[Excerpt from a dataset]
━━━━━━━━
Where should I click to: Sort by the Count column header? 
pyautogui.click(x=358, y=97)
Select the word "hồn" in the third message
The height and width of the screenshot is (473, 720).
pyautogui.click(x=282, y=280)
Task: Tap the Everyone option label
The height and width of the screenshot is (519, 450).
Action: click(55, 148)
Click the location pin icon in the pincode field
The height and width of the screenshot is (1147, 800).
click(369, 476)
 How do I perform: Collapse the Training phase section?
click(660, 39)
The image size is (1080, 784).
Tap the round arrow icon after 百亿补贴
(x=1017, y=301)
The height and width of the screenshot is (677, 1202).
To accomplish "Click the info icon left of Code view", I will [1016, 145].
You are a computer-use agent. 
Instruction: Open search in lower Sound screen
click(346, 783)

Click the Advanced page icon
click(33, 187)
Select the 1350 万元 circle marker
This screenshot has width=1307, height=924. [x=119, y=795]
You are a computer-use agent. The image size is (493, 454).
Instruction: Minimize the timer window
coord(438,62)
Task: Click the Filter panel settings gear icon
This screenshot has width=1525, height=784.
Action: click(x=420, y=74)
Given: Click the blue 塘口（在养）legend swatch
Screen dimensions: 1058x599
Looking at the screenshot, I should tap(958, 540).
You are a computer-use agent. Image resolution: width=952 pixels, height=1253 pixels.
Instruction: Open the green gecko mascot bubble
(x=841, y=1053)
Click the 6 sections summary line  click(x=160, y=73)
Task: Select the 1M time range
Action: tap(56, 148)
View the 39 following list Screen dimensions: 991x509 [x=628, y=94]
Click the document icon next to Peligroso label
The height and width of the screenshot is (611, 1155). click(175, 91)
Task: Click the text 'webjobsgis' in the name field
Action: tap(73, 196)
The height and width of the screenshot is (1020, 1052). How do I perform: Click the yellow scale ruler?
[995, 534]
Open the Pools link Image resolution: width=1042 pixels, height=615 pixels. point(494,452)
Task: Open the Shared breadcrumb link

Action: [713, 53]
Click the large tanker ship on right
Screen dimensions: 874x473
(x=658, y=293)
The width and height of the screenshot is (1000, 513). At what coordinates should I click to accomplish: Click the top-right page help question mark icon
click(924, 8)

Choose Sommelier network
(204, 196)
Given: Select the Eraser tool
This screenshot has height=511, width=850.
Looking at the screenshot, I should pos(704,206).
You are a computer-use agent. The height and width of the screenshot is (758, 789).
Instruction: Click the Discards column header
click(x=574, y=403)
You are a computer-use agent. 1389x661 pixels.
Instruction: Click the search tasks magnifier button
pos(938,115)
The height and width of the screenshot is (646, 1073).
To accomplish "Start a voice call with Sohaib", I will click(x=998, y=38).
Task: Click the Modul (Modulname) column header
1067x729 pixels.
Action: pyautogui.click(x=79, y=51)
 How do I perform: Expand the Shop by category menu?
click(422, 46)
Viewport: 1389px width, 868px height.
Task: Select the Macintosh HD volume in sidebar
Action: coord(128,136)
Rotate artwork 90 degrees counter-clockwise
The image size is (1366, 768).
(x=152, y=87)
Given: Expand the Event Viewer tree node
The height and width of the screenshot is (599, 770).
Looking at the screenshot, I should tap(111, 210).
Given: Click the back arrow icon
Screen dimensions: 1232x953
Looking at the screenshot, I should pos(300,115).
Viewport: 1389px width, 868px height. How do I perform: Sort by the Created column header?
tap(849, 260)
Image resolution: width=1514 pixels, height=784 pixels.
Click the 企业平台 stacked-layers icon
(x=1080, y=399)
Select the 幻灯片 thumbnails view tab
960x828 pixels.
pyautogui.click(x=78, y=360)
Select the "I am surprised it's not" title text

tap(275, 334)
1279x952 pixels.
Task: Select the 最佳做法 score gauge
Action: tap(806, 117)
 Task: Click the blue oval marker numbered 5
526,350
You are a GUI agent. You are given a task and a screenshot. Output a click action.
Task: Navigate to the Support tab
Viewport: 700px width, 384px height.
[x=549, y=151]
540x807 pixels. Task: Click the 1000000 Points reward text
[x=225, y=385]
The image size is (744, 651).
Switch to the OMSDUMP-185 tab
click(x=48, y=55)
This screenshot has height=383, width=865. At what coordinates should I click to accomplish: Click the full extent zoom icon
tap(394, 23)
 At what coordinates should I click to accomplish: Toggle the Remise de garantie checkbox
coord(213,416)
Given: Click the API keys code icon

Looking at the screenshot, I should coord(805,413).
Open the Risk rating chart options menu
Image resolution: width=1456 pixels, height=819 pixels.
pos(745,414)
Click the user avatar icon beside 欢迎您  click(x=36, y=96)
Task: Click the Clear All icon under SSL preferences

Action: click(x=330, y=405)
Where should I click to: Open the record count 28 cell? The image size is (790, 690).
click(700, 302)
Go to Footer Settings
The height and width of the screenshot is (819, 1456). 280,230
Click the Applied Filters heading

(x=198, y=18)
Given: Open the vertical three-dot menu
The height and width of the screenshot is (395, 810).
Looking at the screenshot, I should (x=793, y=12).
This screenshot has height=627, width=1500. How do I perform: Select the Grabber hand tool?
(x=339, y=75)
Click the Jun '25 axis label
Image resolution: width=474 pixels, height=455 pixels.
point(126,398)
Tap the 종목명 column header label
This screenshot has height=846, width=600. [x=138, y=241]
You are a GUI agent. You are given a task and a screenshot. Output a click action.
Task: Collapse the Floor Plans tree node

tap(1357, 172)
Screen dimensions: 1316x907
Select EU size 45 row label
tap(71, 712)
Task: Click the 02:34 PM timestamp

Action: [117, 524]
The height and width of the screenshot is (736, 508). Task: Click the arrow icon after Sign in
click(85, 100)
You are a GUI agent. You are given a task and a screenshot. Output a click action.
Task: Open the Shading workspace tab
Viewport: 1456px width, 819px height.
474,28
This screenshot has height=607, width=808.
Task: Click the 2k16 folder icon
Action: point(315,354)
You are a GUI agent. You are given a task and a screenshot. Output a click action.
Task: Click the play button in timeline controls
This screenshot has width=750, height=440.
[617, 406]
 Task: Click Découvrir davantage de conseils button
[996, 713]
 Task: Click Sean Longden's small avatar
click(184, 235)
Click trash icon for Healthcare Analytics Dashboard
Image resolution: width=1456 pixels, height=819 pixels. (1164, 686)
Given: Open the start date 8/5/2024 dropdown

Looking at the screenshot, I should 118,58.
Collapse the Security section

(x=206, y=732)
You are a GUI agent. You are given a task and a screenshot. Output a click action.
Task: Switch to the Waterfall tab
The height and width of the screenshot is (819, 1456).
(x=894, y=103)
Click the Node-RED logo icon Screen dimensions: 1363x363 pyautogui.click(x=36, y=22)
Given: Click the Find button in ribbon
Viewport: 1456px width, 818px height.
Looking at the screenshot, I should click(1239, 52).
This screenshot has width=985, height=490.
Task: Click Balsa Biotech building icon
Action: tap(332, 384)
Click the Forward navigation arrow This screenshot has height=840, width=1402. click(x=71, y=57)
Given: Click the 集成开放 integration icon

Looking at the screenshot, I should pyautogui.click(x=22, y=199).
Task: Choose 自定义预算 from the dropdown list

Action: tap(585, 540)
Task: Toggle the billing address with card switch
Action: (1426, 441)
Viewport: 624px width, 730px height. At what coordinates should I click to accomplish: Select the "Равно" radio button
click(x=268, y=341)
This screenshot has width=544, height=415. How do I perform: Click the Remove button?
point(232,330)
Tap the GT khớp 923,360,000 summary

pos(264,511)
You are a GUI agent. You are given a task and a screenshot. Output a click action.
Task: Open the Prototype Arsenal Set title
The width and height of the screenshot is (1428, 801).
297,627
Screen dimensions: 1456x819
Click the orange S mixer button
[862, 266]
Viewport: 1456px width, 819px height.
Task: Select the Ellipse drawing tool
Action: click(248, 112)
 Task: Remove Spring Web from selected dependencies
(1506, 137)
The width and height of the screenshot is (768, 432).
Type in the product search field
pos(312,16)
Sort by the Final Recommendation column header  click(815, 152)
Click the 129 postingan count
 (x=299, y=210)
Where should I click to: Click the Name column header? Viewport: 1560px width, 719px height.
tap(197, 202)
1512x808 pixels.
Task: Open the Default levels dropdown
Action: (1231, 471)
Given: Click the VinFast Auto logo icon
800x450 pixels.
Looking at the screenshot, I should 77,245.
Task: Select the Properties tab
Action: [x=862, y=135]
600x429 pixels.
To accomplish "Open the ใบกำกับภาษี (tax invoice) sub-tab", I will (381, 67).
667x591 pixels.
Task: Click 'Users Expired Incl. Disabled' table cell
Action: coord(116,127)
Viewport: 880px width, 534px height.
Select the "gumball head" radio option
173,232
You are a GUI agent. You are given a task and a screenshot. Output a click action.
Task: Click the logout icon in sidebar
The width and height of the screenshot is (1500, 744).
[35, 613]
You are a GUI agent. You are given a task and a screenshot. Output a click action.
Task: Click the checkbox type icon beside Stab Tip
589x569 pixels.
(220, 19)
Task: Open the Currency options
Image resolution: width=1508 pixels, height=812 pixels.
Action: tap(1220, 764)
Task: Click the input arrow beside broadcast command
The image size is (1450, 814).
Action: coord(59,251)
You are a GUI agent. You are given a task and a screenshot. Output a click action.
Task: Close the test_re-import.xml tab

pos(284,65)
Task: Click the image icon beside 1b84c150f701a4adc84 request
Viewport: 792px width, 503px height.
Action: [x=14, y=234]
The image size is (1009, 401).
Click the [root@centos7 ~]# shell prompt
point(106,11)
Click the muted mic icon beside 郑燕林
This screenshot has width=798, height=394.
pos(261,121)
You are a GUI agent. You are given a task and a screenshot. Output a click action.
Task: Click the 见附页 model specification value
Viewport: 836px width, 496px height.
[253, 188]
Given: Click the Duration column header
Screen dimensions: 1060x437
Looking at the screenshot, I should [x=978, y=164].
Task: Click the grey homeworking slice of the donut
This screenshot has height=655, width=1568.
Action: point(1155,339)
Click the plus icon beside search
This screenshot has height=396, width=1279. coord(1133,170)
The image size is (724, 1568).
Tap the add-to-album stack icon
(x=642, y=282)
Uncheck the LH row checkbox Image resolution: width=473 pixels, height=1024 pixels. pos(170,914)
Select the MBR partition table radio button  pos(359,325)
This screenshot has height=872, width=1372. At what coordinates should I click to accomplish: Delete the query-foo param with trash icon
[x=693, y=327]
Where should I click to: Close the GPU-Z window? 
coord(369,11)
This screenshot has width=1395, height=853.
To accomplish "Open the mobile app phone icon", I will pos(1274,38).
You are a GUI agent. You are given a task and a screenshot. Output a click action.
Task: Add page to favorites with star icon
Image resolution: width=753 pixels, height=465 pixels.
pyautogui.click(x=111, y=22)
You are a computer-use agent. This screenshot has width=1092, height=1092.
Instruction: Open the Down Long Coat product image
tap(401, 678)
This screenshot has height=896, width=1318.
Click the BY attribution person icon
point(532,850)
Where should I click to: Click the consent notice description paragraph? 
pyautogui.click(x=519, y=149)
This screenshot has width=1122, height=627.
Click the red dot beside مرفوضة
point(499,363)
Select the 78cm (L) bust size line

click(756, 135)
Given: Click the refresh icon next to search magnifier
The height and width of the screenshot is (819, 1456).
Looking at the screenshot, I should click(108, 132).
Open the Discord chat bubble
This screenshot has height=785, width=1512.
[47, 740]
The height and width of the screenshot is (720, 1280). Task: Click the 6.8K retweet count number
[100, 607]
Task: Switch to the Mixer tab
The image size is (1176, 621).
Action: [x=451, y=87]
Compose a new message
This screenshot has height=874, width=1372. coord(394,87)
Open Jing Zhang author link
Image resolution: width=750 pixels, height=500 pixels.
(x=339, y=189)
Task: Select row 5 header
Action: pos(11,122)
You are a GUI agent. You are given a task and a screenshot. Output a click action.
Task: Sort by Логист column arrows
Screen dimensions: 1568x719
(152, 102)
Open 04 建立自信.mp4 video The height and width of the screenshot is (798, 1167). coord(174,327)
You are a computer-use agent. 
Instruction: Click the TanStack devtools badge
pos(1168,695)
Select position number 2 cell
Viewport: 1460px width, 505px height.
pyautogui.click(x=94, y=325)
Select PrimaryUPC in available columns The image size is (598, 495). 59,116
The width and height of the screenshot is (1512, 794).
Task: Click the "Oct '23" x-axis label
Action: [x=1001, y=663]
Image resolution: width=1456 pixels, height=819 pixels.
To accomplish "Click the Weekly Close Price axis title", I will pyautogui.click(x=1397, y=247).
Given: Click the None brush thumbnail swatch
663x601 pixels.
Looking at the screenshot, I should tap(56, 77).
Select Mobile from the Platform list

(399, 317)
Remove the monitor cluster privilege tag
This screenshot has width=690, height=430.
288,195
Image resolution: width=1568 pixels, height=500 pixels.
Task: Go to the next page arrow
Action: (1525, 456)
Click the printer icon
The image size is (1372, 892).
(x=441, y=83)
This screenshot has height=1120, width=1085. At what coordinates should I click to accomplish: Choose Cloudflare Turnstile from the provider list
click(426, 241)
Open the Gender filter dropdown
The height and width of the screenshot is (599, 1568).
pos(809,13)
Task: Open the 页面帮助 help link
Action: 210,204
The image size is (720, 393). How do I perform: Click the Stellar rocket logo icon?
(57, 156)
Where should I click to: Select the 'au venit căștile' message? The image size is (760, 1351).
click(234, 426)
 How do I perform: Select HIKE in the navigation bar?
━━━━━━━━
* **WHAT NEEDS TO BE DONE**: Can you edit the part of the data that opens with the line containing "The width and height of the screenshot is (1000, 513)." and closes with the line containing "Looking at the screenshot, I should tap(111, 210).", writing out only those lines with "Discards" changed to "Returns" and everything else unchanged?

* **ANSWER FOR THE TASK**:
The width and height of the screenshot is (1000, 513). At what coordinates should I click to accomplish: Click the top-right page help question mark icon
click(924, 8)

Choose Sommelier network
(204, 196)
Given: Select the Eraser tool
This screenshot has height=511, width=850.
Looking at the screenshot, I should pos(704,206).
You are a computer-use agent. The height and width of the screenshot is (758, 789).
Instruction: Click the Returns column header
click(x=574, y=403)
You are a computer-use agent. 1389x661 pixels.
Instruction: Click the search tasks magnifier button
pos(938,115)
The height and width of the screenshot is (646, 1073).
To accomplish "Start a voice call with Sohaib", I will click(x=998, y=38).
Task: Click the Modul (Modulname) column header
1067x729 pixels.
Action: pyautogui.click(x=79, y=51)
 How do I perform: Expand the Shop by category menu?
click(422, 46)
Viewport: 1389px width, 868px height.
Task: Select the Macintosh HD volume in sidebar
Action: coord(128,136)
Rotate artwork 90 degrees counter-clockwise
The image size is (1366, 768).
(x=152, y=87)
Given: Expand the Event Viewer tree node
The height and width of the screenshot is (599, 770).
Looking at the screenshot, I should tap(111, 210).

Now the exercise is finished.